Cisco, Avaya retain dominant PBX market share, but segment drops 8% on delayed spending, cloud migration, says analyst

Cisco and Avaya may still hold dominant positions in the PBX market segment, but as enterprises put off spending and move to cloud-based service options, the on-premises PBX segment continues to struggle.

IHS Markit noted in its recent report that a decline in on-premises PBX licenses drove the global market to decline 8% in 2017 from 2016, to $5.7 billion.

Likewise, total PBX lines were down 9% year over year in 2017, with the research firm noting that every segment took a hit.

RELATED: Enterprise SBCs poised for growth as VoIP gateways are replaced, IHS says

“Many businesses are holding off on upgrades and new purchases, and the move to cloud services is having an impact,” said Diane Myers, senior research director for VoIP, UC and IMS at IHS Markit, in a new research report. “Underscoring the declines are not just slowing business purchases, but competitive pricing and the move to recurring expense models, which has resulted in market swings.”

IHS

While IHS notes that overall enterprise spending is “healthy,” businesses’ telephony upgrades and premises expansions are not top of mind. PBX average per-line revenue was $167 in 2017, up 1% from 2016.

Enterprises continue to migrate to IP—mainly to IP PBX—but the segment remains smaller than hybrid systems. IHS says that hybrid IP PBXs represented 64% of all lines shipped in 2017.

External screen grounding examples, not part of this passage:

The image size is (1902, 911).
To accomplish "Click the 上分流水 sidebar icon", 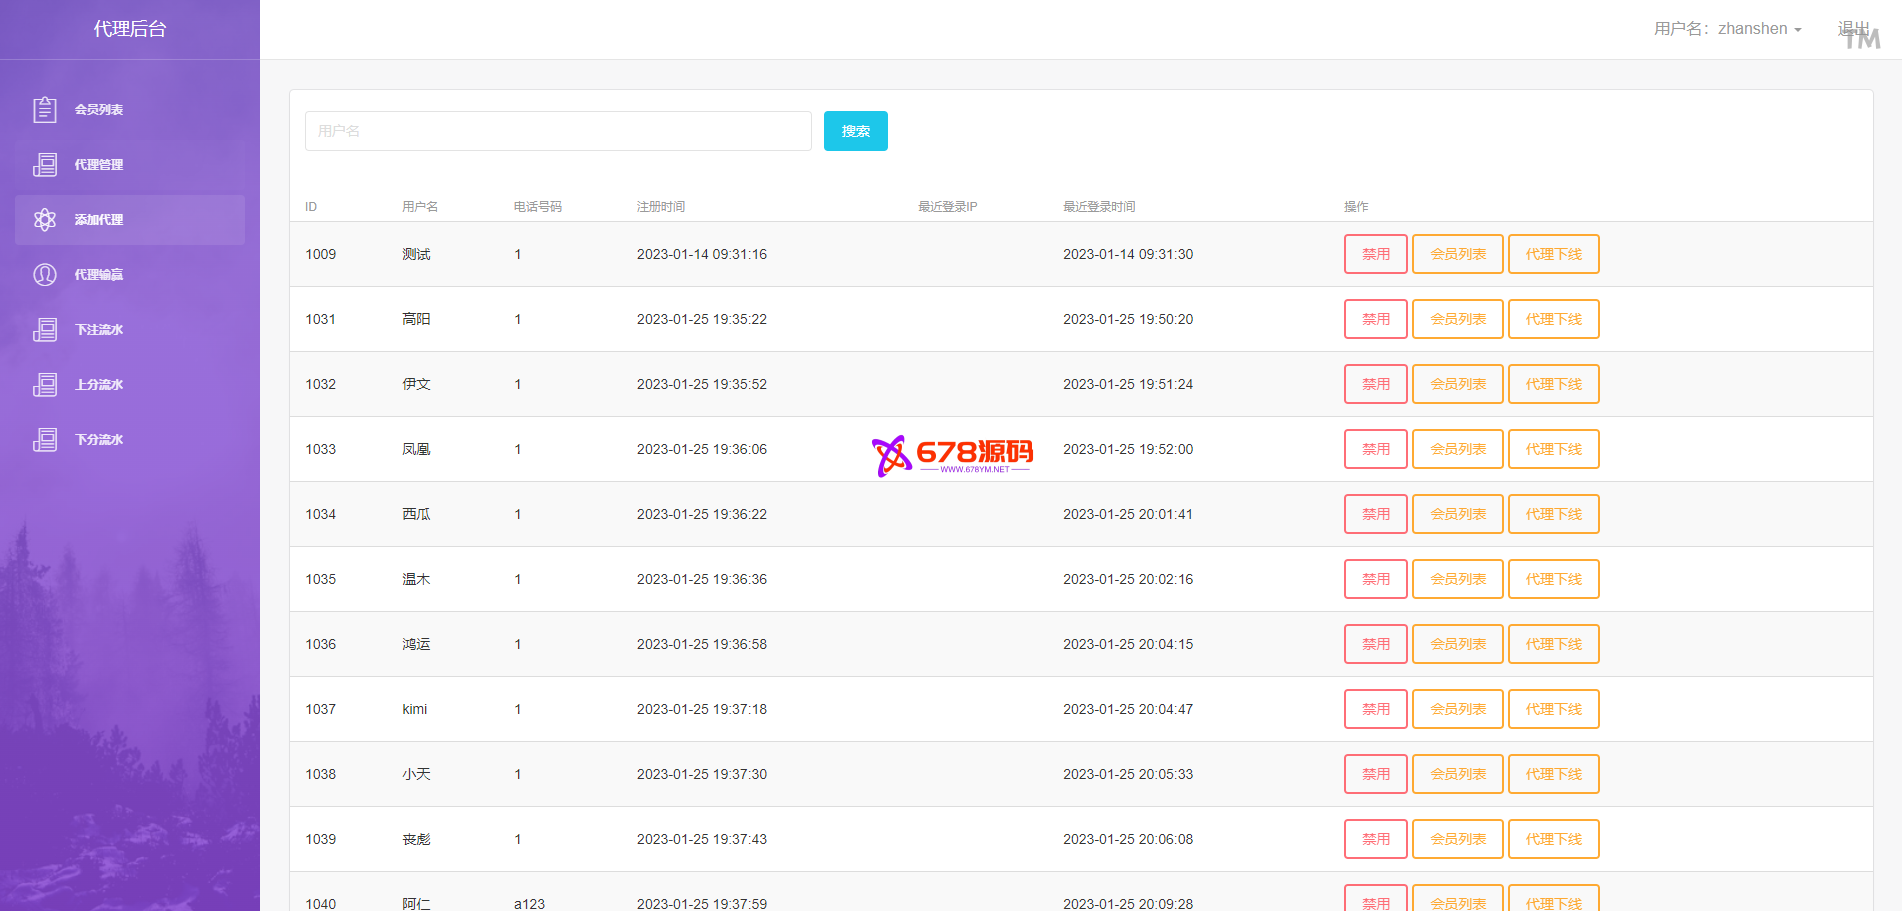I will (x=45, y=385).
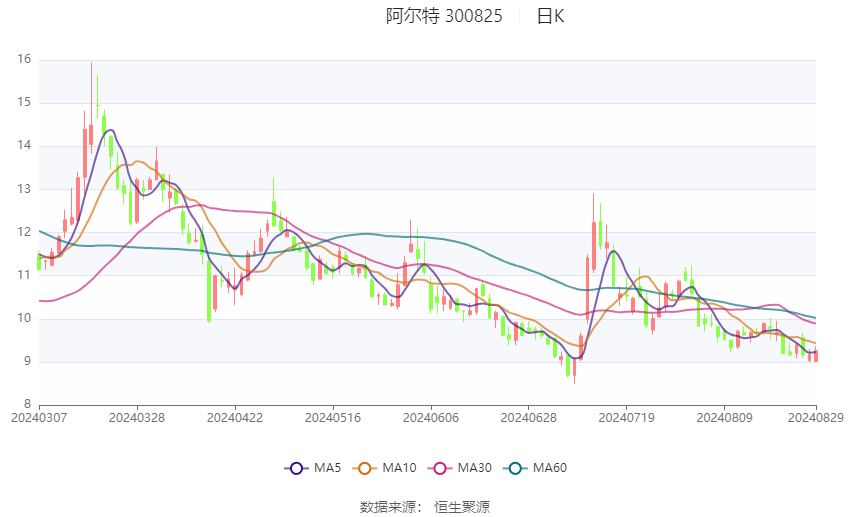Select the 20240606 date tick
The width and height of the screenshot is (850, 517).
point(431,418)
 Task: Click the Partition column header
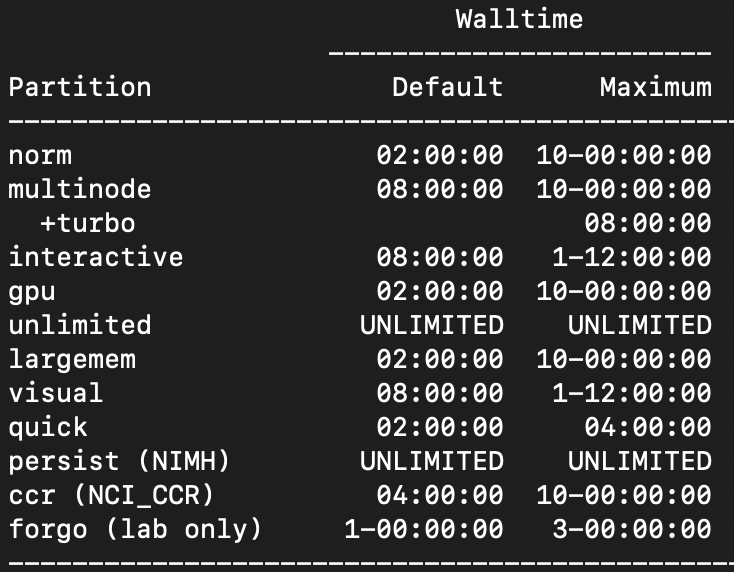tap(80, 87)
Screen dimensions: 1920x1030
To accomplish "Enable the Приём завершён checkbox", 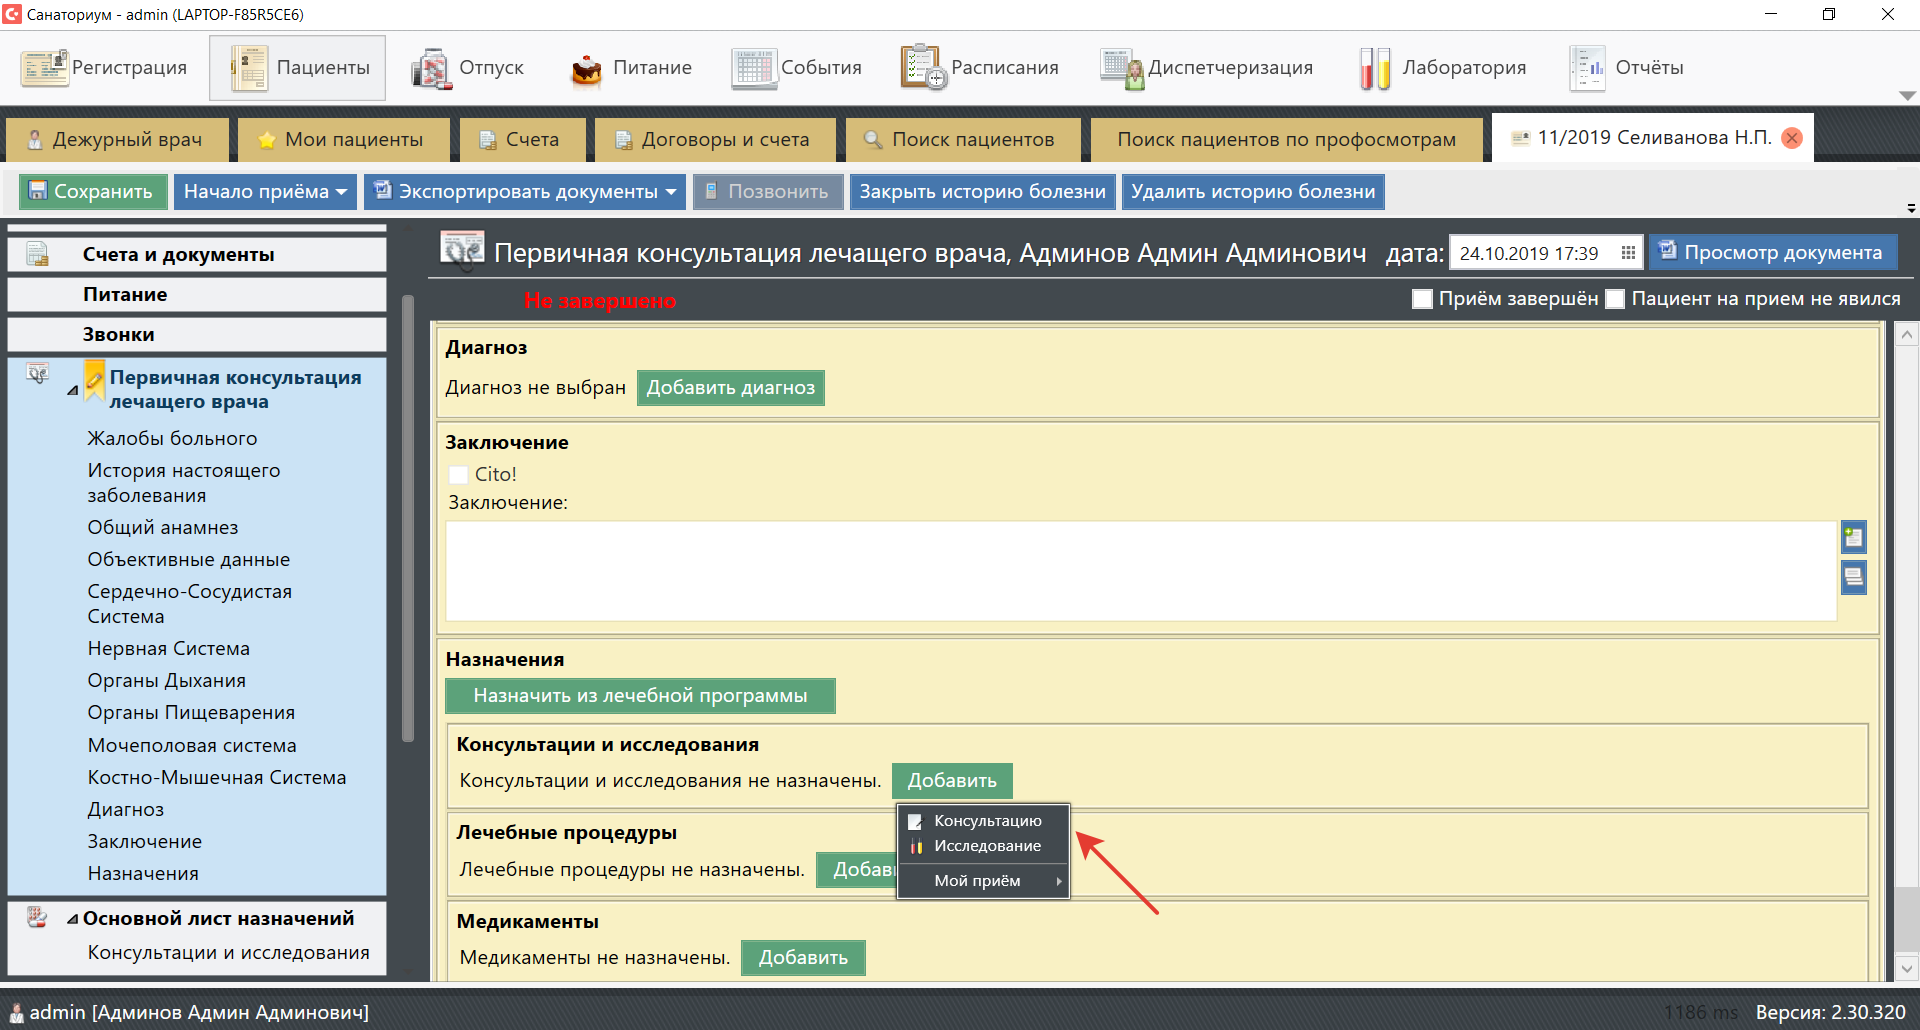I will coord(1422,299).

At the same time, business demand for unified communications (UC) has been “erratic over the past four years,” but the segment saw revenue rise 5% from the prior year. Led by Microsoft, which had 67% market share in 2017, the research firm noted that UC adoption is growing as more functionality is incorporated into PBX packages. Joining Microsoft were Cisco and Avaya.

However, IP phones (IP deskphones and softphones) were dominated by Cisco and Avaya with 35% and 14%, respectively.